[Directions]: Would you transcribe the line that holds "영상정보처리기기 운영ㆍ관리 방침 (162, 1086)", plus every line beneath it through the end of the data, exactly and with nothing added?

[Collected data]:
[Start of section]

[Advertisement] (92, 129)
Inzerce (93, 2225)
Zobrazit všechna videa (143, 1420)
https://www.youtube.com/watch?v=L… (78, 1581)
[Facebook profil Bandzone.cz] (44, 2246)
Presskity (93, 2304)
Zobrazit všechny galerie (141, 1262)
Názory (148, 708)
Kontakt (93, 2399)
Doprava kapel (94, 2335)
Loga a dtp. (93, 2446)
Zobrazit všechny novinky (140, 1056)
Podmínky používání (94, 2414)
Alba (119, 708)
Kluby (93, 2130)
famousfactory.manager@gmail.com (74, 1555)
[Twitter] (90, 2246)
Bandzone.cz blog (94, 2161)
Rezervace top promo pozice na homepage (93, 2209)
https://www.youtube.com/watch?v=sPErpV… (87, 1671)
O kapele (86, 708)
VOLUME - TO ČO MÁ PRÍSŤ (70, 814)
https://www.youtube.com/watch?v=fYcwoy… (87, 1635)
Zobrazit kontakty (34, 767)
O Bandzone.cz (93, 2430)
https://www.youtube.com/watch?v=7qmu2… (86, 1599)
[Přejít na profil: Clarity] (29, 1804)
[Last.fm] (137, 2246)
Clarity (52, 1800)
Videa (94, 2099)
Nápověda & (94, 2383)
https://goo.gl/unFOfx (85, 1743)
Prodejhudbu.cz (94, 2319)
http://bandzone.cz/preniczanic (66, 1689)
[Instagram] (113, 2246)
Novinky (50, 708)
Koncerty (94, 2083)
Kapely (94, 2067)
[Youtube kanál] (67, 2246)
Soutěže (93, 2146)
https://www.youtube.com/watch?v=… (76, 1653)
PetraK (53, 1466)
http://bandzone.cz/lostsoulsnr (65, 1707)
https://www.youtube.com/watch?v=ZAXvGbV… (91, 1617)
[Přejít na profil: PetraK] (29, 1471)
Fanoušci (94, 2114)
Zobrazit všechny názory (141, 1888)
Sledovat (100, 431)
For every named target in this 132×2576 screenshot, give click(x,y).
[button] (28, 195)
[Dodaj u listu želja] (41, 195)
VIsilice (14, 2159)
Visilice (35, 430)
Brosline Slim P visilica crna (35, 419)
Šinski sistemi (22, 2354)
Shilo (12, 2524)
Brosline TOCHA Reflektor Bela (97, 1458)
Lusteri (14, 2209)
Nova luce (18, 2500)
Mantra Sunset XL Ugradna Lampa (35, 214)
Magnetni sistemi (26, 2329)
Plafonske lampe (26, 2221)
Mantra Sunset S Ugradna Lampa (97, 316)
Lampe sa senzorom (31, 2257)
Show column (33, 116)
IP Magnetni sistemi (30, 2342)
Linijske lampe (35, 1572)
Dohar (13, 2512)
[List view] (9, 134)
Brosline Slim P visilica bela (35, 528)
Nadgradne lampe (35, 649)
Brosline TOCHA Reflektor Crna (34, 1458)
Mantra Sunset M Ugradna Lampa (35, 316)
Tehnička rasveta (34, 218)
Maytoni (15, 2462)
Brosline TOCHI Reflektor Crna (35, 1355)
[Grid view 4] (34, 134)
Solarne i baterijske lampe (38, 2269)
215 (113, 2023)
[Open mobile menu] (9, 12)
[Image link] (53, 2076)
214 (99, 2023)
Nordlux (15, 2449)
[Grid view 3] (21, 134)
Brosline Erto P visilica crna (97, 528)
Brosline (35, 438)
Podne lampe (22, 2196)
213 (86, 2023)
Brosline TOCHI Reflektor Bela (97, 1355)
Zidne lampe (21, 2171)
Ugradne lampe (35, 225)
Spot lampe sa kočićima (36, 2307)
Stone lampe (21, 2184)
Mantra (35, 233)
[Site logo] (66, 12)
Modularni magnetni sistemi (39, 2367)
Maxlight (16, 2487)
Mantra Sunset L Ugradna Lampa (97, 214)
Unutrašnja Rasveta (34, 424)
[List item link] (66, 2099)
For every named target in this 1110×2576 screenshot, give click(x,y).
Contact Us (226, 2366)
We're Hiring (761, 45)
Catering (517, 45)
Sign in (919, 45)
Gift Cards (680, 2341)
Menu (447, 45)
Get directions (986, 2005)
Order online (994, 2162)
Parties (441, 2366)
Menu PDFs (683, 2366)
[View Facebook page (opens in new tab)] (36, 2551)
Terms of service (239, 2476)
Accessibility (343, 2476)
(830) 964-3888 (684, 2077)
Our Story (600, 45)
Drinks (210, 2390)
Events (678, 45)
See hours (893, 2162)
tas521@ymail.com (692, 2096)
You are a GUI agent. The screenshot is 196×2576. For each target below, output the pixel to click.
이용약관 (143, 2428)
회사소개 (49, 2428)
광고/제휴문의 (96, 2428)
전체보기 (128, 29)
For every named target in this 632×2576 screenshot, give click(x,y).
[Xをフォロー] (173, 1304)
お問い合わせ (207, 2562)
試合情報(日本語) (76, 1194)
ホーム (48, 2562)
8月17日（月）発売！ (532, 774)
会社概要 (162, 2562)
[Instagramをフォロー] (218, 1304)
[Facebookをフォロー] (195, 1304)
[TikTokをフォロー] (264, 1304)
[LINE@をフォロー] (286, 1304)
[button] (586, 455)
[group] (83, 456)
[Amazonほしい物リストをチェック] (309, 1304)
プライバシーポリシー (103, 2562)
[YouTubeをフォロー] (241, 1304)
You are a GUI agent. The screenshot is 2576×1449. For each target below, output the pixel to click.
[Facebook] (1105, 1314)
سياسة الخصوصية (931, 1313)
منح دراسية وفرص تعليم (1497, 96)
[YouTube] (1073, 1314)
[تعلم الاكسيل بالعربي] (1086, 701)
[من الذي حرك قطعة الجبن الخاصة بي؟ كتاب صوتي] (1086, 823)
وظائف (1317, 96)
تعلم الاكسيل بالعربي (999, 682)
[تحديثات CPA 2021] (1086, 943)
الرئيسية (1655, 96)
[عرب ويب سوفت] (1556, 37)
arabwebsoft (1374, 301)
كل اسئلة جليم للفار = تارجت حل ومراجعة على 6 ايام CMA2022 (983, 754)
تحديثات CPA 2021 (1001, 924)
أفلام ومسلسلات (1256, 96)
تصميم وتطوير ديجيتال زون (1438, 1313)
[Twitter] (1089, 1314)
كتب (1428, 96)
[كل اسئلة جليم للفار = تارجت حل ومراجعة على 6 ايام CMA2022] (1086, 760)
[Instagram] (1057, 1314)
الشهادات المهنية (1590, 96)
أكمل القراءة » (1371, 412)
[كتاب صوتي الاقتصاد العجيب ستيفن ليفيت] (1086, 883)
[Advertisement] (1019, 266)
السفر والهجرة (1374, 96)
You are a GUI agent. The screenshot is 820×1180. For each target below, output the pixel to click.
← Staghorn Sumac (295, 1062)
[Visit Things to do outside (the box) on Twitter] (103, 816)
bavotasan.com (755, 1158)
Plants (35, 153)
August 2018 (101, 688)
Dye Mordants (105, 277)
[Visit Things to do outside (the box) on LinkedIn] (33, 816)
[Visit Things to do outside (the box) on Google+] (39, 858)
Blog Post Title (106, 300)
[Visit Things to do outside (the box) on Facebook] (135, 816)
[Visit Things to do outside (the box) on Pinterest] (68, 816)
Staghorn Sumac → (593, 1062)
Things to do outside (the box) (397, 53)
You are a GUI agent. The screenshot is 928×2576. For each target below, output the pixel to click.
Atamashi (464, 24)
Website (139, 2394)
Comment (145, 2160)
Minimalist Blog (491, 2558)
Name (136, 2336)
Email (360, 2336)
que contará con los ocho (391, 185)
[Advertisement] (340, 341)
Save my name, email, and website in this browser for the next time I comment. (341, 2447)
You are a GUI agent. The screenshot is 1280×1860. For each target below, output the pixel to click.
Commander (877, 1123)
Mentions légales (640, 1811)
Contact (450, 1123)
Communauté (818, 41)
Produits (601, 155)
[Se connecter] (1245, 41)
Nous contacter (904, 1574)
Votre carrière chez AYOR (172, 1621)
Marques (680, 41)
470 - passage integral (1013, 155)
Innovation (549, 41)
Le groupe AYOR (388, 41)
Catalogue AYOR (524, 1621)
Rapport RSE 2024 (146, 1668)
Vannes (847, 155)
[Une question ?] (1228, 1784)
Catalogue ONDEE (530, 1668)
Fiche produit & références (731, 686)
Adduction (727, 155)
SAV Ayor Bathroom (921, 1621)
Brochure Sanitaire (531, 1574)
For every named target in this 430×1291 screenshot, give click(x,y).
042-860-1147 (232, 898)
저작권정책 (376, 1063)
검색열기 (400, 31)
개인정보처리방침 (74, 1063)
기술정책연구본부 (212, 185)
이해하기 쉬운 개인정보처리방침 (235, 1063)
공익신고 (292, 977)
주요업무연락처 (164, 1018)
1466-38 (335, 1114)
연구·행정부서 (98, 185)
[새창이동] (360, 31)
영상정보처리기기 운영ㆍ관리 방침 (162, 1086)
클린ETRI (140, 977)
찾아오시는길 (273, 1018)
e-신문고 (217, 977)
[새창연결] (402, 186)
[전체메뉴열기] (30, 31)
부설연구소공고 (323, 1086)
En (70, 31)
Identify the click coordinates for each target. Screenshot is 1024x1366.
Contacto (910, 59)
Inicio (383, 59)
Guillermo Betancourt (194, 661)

[End of section]

[Result for this exercise]:
영상정보처리기기 운영ㆍ관리 방침 (162, 1086)
클린ETRI (140, 977)
찾아오시는길 (273, 1018)
e-신문고 (217, 977)
[새창연결] (402, 186)
[전체메뉴열기] (30, 31)
부설연구소공고 (323, 1086)
En (70, 31)
Identify the click coordinates for each target. Screenshot is 1024x1366.
Contacto (910, 59)
Inicio (383, 59)
Guillermo Betancourt (194, 661)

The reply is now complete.